-- Exercise instructions --
Please report each line of the data below that contains "pixel".

───── Dataset records

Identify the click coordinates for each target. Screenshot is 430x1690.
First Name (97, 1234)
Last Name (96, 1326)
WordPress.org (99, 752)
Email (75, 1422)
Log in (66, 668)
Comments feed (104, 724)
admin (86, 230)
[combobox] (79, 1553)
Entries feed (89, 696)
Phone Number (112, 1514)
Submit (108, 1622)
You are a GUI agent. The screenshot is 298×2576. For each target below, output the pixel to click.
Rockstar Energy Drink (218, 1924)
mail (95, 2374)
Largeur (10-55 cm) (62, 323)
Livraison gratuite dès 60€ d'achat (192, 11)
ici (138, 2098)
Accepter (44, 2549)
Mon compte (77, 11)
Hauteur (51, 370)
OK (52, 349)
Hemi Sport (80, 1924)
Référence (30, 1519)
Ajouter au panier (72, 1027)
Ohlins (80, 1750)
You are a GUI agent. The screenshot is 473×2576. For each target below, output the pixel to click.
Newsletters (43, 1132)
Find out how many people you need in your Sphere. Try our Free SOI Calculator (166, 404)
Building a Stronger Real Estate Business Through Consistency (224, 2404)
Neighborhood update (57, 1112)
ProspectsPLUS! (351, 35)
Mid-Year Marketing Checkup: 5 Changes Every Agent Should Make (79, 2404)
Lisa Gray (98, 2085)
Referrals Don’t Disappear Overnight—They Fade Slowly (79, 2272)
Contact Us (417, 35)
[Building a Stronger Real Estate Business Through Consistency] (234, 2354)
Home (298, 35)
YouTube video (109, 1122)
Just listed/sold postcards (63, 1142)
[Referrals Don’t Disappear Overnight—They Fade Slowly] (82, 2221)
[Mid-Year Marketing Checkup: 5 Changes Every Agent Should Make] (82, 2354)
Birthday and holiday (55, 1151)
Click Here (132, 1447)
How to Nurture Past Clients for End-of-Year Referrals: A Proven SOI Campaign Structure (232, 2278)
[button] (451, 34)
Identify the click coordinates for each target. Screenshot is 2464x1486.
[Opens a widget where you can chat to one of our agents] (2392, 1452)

──────────

-- Task answer --
You are a GUI agent. The screenshot is 298×2576. For each target below, output the pixel to click.
You are a GUI agent. The screenshot is 473×2576. For each target below, output the pixel to click.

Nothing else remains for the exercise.